“It is not too late!!! Ask for a redesign of this project!” Those were the messages 30 citizens with signs tried to convey to people driving on the SR 45/46 Bypass from 4 to 6 p.m. on Friday, Aug. 20, on the northeast corner of Fee Lane and the Bypass.
The Indiana Department of Transportation (INDOT) has begun work on widening the bypass, over citizens’ objections for the last 20 years. The citizens claim that the bypass design is outmoded. It would encourage the use of more cars when, because of global climate change, we should be putting money into public transportation, not cars, one of the largest contributors to climate change.
According to Marge Steiner, who attended the demonstration, “This bypass widening is an ill-conceived idea. I’m a visually impaired person (VIP), and I don’t feel safe crossing the bypass now. I don’t think they’re taking into account pedestrians, especially VIPs. … People like me are totally forgotten in this whole thing. All bicyclists and pedestrians are being ignored.”
“In a time of global warming,” she continued, “we should be getting away from oil dependence, and this is precisely the wrong approach. … I don’t think this is the right direction to go if we’re thinking of quality of life. We need better public transportation, sidewalks and bicycle lanes [plus] walkable communities. If you’re in your car all the time and there are no sidewalks, you can’t interact with your neighbors.”

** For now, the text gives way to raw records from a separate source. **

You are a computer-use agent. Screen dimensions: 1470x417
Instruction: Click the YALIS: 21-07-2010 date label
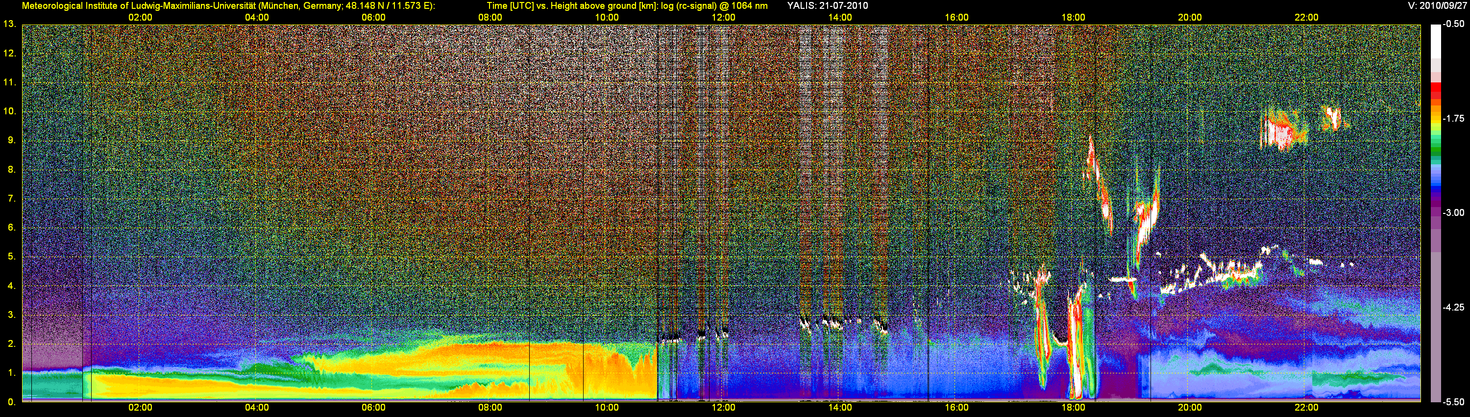tap(827, 6)
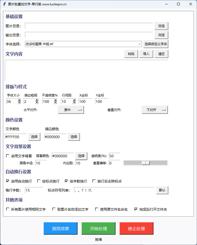This screenshot has width=197, height=245.
Task: Click the 垂直偏移 slider handle
Action: click(145, 163)
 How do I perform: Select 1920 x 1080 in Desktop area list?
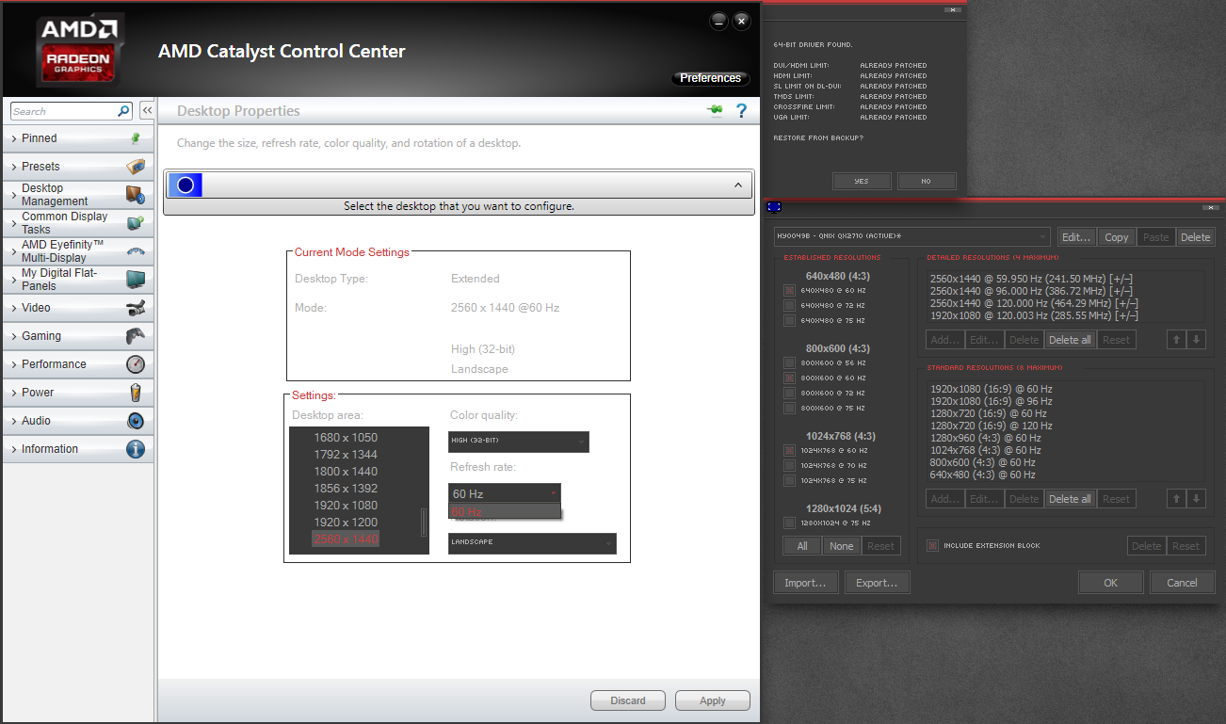pyautogui.click(x=348, y=506)
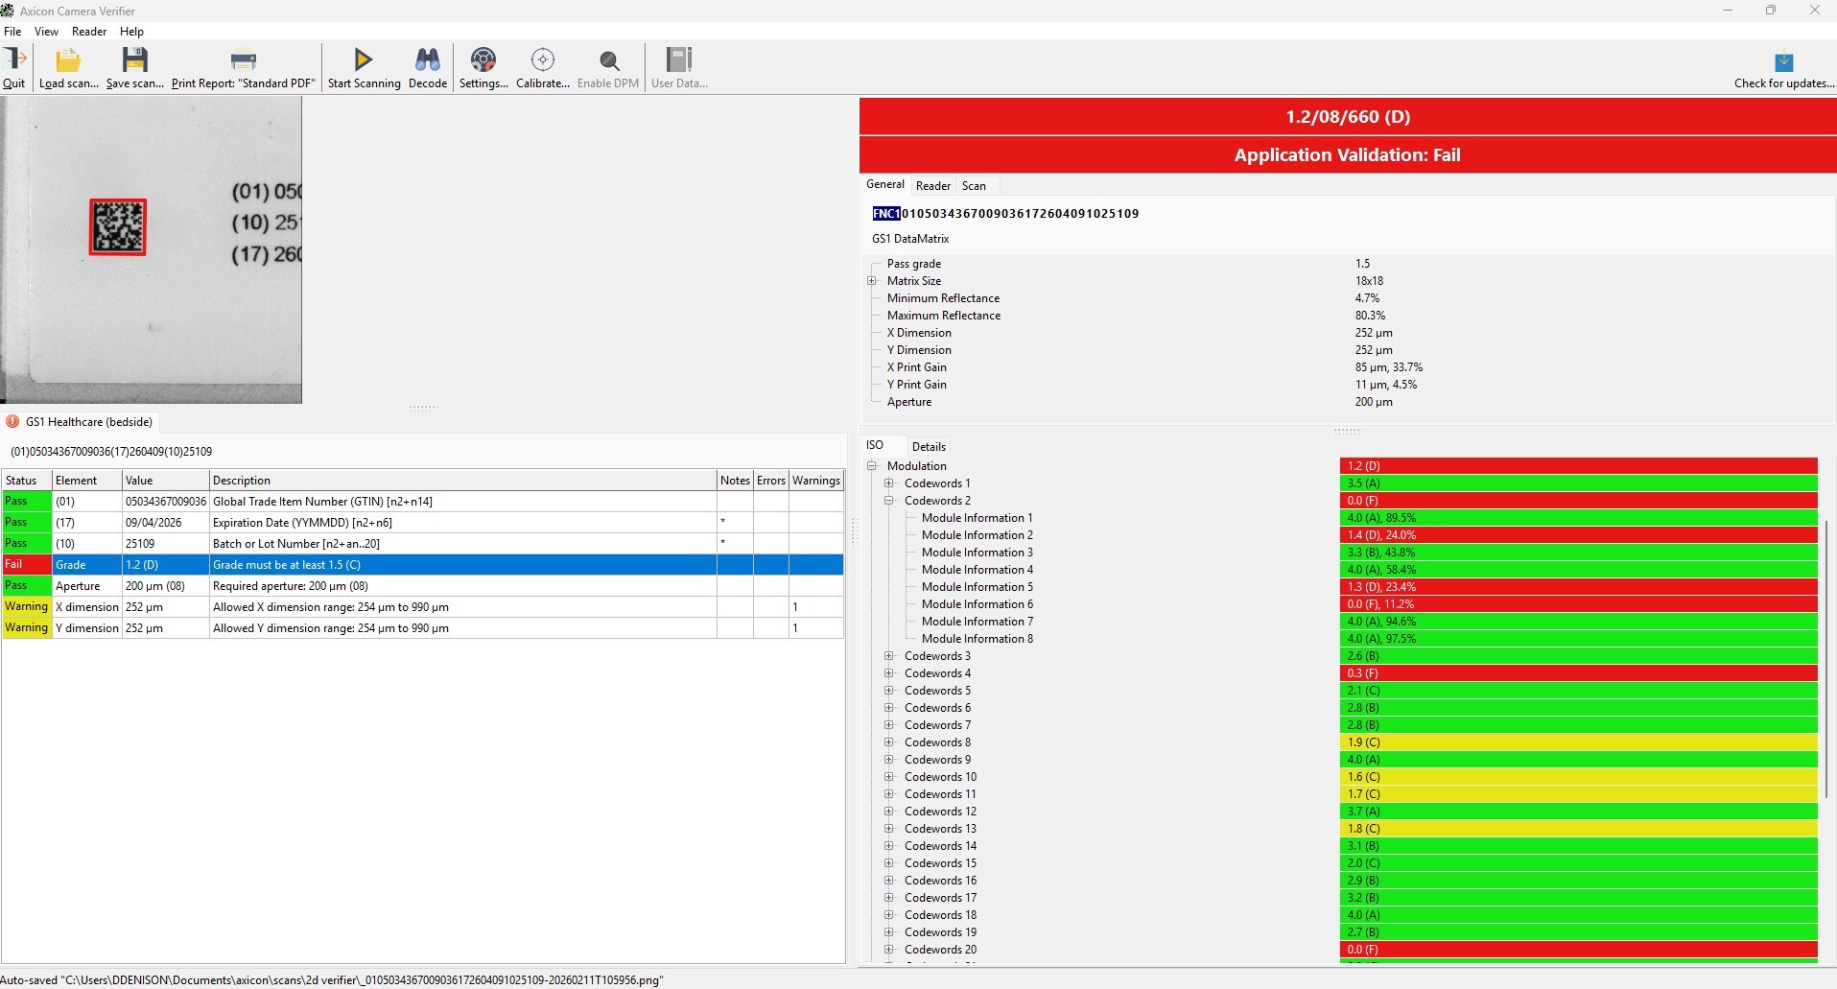
Task: Click Check for updates icon
Action: point(1783,62)
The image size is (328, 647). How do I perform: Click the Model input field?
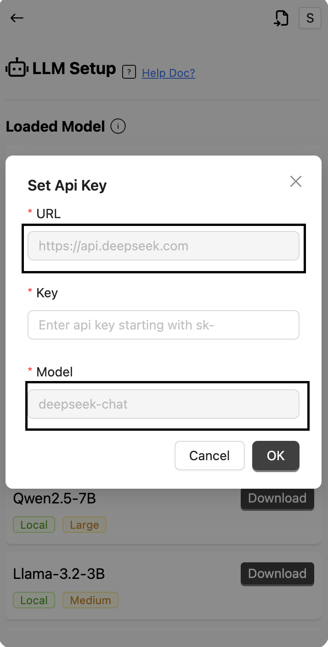[x=164, y=404]
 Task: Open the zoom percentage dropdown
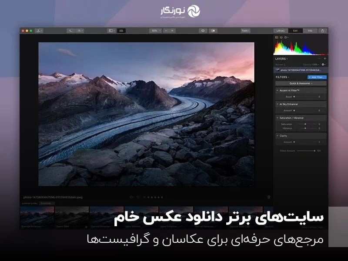tap(155, 30)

"We need public mass transportation." - Ann Kreilkamp
“In a walkable community,” Steiner concluded, “you can build community if you can be in verbal and visual contact with your neighbors.”
This was the latest protest against the current highway expansion design in an attempt to revise and improve it. According to a co-organizer of the protest, Ann Kreilkamp, this demonstration was the third in three weeks. The first, she said, had only three people; the second had six. She was gratified that so many joined for the third protest. She pointed out that “the project had been in the works for 20 years, and the last public comment period was 10 years ago.”
Kreilkamp attended a three-day meeting called by City Council Member Steve Volan and said the group had come up with a plan consistent with the one Bloomington Transportation for People (B-TOP), a local citizens’ organization, described in its recent report, Bypassing Good Judgment.
As long-time activist Deborah Robinson put it, the current design is an “old vision” and “old model.” Going through with the old design, which doesn’t meet our present and future needs, makes no sense, she said. “We need public mass transportation,” she said, like the trolleys she rode as a child in Kansas City.
Ian Martin said, “I’m here for the people, man,” referring to two friends who attended the demo and encouraged him to join them. “I believe in standing up for what’s right,” he continued. He just moved to Bloomington from Indianapolis and said the town is “perfect the way it is.” He sees this kind of construction in Indianapolis all the time, and it makes him angry.
In a flyer they passed out at the protest, the organizers made eight points the public should know about the Bypass project:
"In a walkable community, you can build community if you can be in verbal and visual contact with your neighbors." - Marge Steiner
1. If the excessive expansion of the bypass is modified, the
savings would be large, $8 million vs. $24 million.
2. The current plan is to greatly widen the three miles of road between North Walnut Street and East Third Street. “This is counter to community goals of increasing walking, biking and transit.”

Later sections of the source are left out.